Pi-Hole - Setup Pi-Hole running in Ubuntu

It is recommended to have a dedicated Ubuntu instance for pi-hole.

This could be an actual physical machine, or a VM.

NOTE: The pi-hole is very lean and uses a minimal amount of system resources.

So you do not need to allocate a huge amount of memory to this Ubuntu instance; 8G should be sufficient.

20G of Hard disk space is also more than enough.
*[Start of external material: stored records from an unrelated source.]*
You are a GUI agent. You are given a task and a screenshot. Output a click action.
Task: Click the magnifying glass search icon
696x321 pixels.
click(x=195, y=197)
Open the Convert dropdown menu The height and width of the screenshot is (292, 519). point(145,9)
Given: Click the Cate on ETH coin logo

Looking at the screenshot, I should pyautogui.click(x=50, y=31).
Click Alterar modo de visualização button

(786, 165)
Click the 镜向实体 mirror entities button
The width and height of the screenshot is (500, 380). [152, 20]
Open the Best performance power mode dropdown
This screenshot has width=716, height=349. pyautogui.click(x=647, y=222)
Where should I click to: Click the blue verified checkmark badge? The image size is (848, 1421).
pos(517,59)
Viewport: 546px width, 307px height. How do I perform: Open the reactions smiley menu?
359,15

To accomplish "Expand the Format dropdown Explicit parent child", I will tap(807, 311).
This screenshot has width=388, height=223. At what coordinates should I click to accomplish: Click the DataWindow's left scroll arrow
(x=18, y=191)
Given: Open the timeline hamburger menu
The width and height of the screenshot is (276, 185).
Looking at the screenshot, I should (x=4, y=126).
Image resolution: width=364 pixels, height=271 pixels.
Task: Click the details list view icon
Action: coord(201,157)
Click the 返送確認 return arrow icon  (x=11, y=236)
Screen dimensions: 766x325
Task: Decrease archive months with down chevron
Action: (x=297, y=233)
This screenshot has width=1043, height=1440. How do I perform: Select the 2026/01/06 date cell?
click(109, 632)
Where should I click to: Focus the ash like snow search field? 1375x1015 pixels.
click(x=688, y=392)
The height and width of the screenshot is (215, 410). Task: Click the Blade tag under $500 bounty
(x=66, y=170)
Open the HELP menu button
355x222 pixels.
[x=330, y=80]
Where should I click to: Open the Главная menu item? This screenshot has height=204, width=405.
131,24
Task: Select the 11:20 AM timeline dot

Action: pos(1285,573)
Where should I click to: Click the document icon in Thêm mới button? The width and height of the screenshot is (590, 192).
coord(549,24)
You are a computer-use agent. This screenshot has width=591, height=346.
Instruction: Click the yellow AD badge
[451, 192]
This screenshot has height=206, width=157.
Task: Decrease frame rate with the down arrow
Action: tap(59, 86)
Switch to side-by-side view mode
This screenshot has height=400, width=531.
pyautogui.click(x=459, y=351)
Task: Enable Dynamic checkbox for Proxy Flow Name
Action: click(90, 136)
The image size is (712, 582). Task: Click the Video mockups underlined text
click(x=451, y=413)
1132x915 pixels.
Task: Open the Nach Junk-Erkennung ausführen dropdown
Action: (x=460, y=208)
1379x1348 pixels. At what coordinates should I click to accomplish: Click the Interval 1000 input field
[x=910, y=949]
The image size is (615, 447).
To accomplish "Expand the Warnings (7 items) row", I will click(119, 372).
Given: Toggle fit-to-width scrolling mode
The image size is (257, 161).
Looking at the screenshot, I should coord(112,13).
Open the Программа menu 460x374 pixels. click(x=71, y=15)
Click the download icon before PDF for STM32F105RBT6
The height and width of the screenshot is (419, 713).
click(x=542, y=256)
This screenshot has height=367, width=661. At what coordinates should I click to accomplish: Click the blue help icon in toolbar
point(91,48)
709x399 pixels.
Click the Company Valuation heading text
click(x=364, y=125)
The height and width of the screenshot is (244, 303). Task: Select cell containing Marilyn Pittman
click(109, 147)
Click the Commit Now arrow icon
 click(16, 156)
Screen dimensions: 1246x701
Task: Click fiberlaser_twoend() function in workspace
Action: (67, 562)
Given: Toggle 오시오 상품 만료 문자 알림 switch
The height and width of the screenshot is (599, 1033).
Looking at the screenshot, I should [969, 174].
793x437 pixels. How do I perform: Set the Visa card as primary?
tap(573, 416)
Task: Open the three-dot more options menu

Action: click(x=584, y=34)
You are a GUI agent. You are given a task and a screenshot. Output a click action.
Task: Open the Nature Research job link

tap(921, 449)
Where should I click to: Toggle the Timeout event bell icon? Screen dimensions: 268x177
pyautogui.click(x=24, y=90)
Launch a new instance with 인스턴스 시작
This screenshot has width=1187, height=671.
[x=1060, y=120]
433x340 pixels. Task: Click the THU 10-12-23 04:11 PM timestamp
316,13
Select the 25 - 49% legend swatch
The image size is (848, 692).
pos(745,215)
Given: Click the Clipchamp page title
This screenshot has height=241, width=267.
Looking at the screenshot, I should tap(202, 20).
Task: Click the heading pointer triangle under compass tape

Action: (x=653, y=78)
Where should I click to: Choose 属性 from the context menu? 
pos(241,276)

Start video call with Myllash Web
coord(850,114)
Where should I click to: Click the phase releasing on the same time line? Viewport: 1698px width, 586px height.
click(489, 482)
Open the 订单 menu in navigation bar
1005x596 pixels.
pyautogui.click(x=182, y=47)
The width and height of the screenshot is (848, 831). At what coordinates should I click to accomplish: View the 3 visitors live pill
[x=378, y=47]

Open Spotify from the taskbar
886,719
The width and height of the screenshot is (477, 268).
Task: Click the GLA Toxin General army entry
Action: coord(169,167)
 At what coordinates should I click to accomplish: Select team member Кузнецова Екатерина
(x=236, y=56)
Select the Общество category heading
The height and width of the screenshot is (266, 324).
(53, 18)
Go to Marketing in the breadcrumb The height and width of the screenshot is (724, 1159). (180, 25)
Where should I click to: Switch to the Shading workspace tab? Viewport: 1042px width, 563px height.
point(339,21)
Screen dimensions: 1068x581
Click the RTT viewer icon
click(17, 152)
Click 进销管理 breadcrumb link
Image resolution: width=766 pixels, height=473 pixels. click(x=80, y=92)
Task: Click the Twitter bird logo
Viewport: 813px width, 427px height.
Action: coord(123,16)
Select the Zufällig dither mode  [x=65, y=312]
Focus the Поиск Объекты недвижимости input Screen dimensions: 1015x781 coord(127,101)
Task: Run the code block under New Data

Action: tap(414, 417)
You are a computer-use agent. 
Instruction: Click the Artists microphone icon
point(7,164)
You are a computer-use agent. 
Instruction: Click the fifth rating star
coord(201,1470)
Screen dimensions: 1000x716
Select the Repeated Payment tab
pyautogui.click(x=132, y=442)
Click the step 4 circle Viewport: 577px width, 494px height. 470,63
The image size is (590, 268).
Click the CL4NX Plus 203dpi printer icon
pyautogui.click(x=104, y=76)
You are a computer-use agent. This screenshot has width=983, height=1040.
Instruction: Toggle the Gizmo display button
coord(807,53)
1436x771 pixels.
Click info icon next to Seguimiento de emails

Update and Configure Ubuntu

On the Ubuntu instance where you want to run pi-hole, run updates:

sudo apt update

Next install the ssh server:

sudo apt install -y openssh-server

Now add a username other than the default. Just go through the dialogue and answer the prompts for the new user:

sudo adduser piuser

Now grant the new user privilege:

sudo usermod -aG sudo piuser

Ensure that you know the IP Address of this Ubuntu instance:

ip addr

NOTE: For this example, we assume the IP Address is 192.168.1.25


SSH into the Ubuntu

Open a terminal back on your desktop computer and “ssh” to the Ubuntu machine with the IP Address:

ssh piuser@192.168.1.25

Get root privileges in the command window:

sudo -i

Install “curl”:

sudo apt install curl

Now you can install pi-hole:

curl -sSL https://install.pi-hole.net | bash

Select the defaults until the DNS screen and then choose Cloudflare as your DNS.

When you return to the prompt in the “ssh” terminal session, enter the following command to set your Pi-hole password:

pihole -a -p

You can now close the “ssh” terminal session.

exit

Go to your Pi-Hole Website

Go to your web browser and enter the address of your Pi-Hole followed by /admin:

http://192.168.1.25/admin

Select the login option and you should be able to log in with the password you just set.

NOTE: Since this is running in a standard Ubuntu instance, you will be able to reboot without any problems and even upgrade Pi-Hole when new releases are available.

The pi-hole is also very lean and uses a minimal amount of system resources.

IMPORTANT: Don't forget to set the DNS settings for your DHCP server on your router because Pi-Hole will not be used by any of your network clients until that occurs.

A good practice is to make the Pi-Hole DNS 1 and then Cloudflare 1.1.1.1 as DNS 2.

That will assure DNS translation when your Pi-Hole is not running.